Her debut LP with her band The Howl (Craig Shay on bass & backing vox, CJ Dunaieff on drums), Tooth & Nail, speaks back and brings to the present everything that makes Wilcox who she is today.
Starting off as a ballsy 10 year old in Queensland, Wilcox tore through a few bands until turning 16 and moving to Brisbane to work as a laborer in outback mining camps to earn the cash to put herself through school. It was there that she met a Native American guitarist who taught her to love the blues. After that, Wilcox quickly fell in love with a New Yorker while in Sydney and before long had sold her books, records and many of her guitars and was on a plane to the Big Apple with a bag of clothes, 4 guitars and a tube amp.

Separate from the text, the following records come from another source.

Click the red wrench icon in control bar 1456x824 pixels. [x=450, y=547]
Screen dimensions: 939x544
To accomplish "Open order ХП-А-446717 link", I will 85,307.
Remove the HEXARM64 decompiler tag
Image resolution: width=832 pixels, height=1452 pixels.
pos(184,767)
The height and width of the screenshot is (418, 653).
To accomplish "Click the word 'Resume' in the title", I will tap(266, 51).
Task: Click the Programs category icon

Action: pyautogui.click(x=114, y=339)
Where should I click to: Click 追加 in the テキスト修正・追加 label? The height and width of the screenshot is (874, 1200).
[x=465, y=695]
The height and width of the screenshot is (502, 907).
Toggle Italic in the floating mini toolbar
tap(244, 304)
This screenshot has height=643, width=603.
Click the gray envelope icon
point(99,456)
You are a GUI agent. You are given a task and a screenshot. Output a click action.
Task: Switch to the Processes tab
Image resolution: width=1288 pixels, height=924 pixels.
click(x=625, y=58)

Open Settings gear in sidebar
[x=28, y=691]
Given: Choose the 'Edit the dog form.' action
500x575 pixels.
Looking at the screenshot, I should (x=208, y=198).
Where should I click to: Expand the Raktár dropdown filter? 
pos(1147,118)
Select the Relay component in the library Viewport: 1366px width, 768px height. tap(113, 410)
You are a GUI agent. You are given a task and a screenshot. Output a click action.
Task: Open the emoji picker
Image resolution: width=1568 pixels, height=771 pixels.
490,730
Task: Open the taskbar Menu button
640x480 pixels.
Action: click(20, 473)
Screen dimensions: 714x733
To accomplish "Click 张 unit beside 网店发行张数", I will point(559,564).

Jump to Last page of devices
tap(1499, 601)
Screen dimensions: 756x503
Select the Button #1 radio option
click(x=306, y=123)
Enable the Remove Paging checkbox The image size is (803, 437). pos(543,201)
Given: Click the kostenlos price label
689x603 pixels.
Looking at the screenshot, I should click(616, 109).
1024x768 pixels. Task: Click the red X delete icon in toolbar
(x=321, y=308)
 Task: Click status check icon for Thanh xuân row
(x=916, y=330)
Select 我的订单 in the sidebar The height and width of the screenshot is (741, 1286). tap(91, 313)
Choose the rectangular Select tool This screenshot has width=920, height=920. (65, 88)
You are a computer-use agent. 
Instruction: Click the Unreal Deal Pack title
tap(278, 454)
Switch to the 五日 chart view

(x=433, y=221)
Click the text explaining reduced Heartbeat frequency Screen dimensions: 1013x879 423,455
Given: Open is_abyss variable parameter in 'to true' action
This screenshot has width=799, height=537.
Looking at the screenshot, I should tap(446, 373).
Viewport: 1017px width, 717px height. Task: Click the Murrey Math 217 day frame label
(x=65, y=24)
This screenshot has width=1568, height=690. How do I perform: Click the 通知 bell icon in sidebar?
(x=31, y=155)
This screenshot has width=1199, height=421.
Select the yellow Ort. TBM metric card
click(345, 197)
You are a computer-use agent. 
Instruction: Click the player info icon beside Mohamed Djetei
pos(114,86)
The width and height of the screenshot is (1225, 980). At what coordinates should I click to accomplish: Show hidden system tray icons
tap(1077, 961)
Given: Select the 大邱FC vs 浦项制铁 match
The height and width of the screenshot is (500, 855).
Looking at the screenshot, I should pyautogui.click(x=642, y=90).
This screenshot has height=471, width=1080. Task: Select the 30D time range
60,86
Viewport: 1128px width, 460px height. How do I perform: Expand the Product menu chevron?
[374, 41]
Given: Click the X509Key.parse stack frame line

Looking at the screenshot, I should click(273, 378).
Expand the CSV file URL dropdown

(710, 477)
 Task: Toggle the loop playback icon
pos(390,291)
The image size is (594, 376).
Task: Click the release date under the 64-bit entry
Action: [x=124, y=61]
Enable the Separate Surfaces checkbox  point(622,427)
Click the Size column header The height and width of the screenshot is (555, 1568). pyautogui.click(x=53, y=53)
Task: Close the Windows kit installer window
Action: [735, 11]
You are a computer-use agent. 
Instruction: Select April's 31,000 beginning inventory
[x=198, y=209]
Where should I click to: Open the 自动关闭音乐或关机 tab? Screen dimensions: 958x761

After cutting her teeth playing solo at late night at dive bars on the Upper West Side, Wilcox found her backing band and quickly stormed the local scenes and toured. With the band’s debut full-length on the way, Wilcox pulls no punches upon reflection:
“Tooth & Nail has been in the works for a turbulent year and has documented my fall into the despair of active sex and love addiction and subsequent crawl back to baseline. The record documents a near-lethal trip through divorce, abuse, heartbreak, love, death, growth and above all, survival. During its recording there have been hospitalizations, overdoses, lies, breakups, old wounds and new beginnings, and the whole story is told in 9 searing tracks using every ounce of vintage muscle that Sabella Studios could offer.”